E’ la prima volta che il celebre fotografo fa entrare i cani nei suoi scatti modaioli. E quale migliore occasione visto che i proprietari dei cani, soprattutto quelli ricchi, non badano a spese per abbellire i loro pets, e considerando anche che sorgono magazine interamente dedicati all’animal glamour, con in copertina le ultime creazioni di stilisti famosi come Cavalli per citarne solo uno, consacrate proprio alla moda a quattro zampe?

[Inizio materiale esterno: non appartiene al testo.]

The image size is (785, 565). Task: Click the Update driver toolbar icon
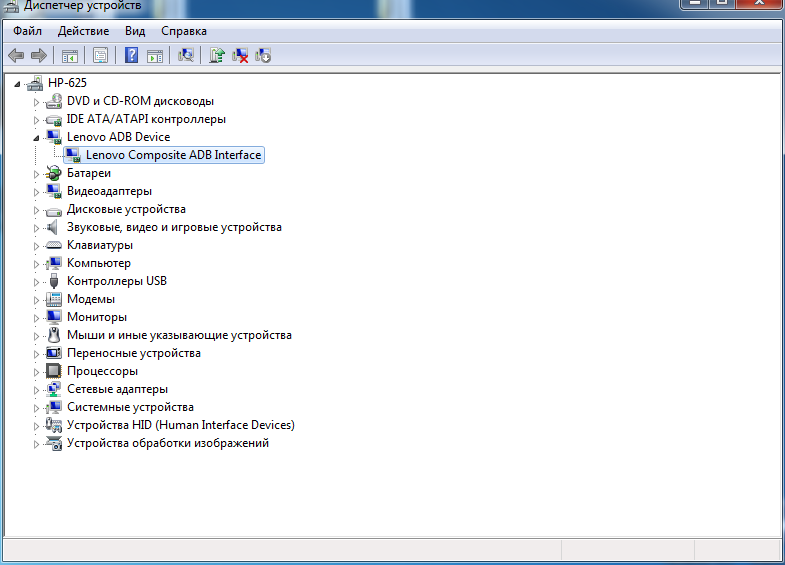[216, 56]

Le signore in posa per Gastel con Fido al seguito sono Alessandra Chiodi Daelli, Afef Jnifen, Giacinta Dal Verme, le tre De Benedetti Alix, Mita e Neige, Alessandra Gucci, Stefania Sabbadini, Susanne Thun, Francesca Versace e Giorgiana Zappieri. Unico maschio della mostra il pellettiere Arda Serapian con quello che definisce la sua ombra, il cocker nero Anoush.

Come spiega lo stesso fotografo:

Guardando l’alta borghesia canina allineata, aristocrazia del mondo a quattro zampe, si vede che i padroni sono più innamorati dei cani di quanto i cani non lo siano dei padroni. Forse un po’ esagerano. I cani borghesi sono diversi, anche se di stessa razza, alcuni nevrastenici, altri calmissimi. Ma pettinatissimi e profumati. Ho visto un barboncino che sembrava di cashmere.

Che esagerino o meno, sempre più vip adorano i cani, forse stupiti dalla natura disinteressata dell’amore di Fido, che certo non fa loro le feste perchè sono famosi, cosa difficile da trovare in certi ambienti: un po’ di lealtà e di affetto spassionato.